Here you will find what students actually borrow to attend Bakersfield College: median debt, the percentile spread, total borrowing including PLUS loans, and the cost to repay. The data below is drawn directly from federal sources.
For incoming students at Bakersfield College, 2% of new students use loans toward freshman-year expenses, at roughly $6,357 each, across private and federal loan sources.
The average federal loan is $6,357. This reaches or tops the $5,500 first-year federal borrowing cap for a typical dependent student. Bear in mind the undergraduate averages later on cover federal loans only, whereas this freshman total folds in private loans too.
Counting every undergraduate at Bakersfield College, 2% finance part of their studies with federal loans, at an average of $7,259 annually. That amounts to 14.2% larger than the $6,357 freshmen take on.

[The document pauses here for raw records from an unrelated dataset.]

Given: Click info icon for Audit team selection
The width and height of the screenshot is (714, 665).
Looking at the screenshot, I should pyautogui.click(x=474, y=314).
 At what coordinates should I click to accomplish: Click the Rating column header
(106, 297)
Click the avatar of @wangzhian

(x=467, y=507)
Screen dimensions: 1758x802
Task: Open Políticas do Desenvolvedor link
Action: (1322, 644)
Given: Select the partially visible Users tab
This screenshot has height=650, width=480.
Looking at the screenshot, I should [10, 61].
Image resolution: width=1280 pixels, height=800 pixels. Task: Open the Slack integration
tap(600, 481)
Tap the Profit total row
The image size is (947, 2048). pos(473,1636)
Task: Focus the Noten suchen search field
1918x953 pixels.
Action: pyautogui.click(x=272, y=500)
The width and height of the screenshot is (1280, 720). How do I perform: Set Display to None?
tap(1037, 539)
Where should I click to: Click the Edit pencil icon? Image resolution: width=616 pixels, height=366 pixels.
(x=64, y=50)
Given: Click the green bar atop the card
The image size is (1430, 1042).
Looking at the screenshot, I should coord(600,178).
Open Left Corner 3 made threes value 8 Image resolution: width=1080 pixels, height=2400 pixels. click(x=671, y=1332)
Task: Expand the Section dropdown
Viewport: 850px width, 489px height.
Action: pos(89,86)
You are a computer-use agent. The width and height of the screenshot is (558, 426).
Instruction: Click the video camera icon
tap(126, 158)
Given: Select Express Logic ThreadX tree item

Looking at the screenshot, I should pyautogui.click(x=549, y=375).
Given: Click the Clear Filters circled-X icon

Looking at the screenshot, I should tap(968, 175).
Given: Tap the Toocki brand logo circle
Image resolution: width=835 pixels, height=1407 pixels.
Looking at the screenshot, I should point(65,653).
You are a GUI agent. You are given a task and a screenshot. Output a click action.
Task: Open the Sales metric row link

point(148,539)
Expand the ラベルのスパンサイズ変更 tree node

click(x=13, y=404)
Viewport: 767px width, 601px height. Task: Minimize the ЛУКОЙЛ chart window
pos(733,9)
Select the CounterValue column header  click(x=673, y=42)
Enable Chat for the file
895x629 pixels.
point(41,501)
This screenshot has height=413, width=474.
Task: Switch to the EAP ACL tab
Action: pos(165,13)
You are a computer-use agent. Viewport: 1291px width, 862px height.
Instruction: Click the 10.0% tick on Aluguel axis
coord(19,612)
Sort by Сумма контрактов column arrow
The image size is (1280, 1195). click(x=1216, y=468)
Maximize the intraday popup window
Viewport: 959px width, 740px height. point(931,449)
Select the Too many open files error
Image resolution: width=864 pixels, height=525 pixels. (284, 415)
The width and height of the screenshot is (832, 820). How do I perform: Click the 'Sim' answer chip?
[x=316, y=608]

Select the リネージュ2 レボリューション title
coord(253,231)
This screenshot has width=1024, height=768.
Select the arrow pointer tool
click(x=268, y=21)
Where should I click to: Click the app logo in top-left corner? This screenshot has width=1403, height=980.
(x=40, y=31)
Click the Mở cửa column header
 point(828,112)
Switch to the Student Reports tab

Borrowing the same amount each year would add up to roughly $14,518 after two years and $29,036 after four. The estimate holds federal borrowing constant and does not count private or Parent PLUS loans.
| Undergraduate federal borrowing | Value |
|---|---|
| Share using federal loans | 2% |
| Average federal loan per year | $7,259 |
| Undergraduates with a federal loan | 247 |
| Total federal loans (one year) | $1,793,008 |
Graduating and withdrawing students at Bakersfield College carry a median federal debt of $9,500 in federal borrowing.
| Borrower group | Median federal debt |
|---|---|
| All federal borrowers | $9,500 |
| Students who completed (graduates) | $8,312 |
| Students who withdrew | $9,500 |
The figure for students who withdrew is worth watching: debt without a completed credential is the hardest to repay.
Looking only at the median is misleading — these four percentiles describe the full debt distribution for borrowers at Bakersfield College.
| Percentile | Cumulative Federal Debt |
|---|---|
| 10th percentile (lowest-debt students) | $1,872 |
| 25th percentile | $3,274 |
| 75th percentile | $13,250 |
| 90th percentile (highest-debt students) | $22,046 |
The gap between the 10th and 90th percentile is the clearest single measure of how widely borrowing varies at Bakersfield College.
PLUS loans — taken out by parents or graduate students — add to the total cost of attendance financed by debt at Bakersfield College.
| Group | Borrowers | Median debt incl. PLUS |
|---|---|---|
| All borrowers | 790 | $9,813 |
Federal data lets us separate Stafford borrowers from the rest at Bakersfield College.
Stafford vs Non-Stafford (any year)
| Cohort | Borrowers | Median debt incl. PLUS |
|---|---|---|
| Used a Stafford loan | 743 | $9,806 |
| No Stafford loan | 47 | $9,820 |
Borrowers With a Stafford Loan This Year
| Cohort | Borrowers | Median debt incl. PLUS |
|---|---|---|
| Stafford loan this year | 17 | — |
| No Stafford loan this year | 773 | — |
Repayment burden translates the debt figures into what a borrower actually pays each month. Bakersfield College.
The default rate measures how many borrowers fall behind and ultimately fail to repay their federal loans. Two-year cohort default-rate data for Bakersfield College follows.
| Metric | Value |
|---|---|
| 2-year cohort default rate | 19.5% |
| Borrowers in the cohort | 512 |
The cohort default rate tracks borrowers who entered repayment in a given year and defaulted within the two-year measurement window.
Borrowing varies by family income, by first-generation status, and by dependency status.
By Family Income
| Income tier | Median federal debt |
|---|---|
| Low income | $9,500 |
| Middle income | $8,833 |
| High income | $5,500 |
By First-Generation Status
| Cohort | Median federal debt |
|---|---|
| First-generation students | $9,500 |
| Continuing-generation students | $8,637 |
By Dependency Status
| Cohort | Median federal debt |
|---|---|
| Dependent students | $5,250 |
| Independent students | $10,500 |
The Department of Education computes gap indicators that show how borrowing differs between student groups at Bakersfield College.
Subsidized and Unsubsidized Loans
Subsidized loans pause interest while you are in school; unsubsidized loans do not. That difference compounds over four years, so the type of loan you take matters as much as the amount.
Important to Remember
Declaring bankruptcy does not erase federal student loan debt. If you stop paying, the federal government can garnish a portion of your wages until the loans are repaid.
References
More about our data sources and methodologies.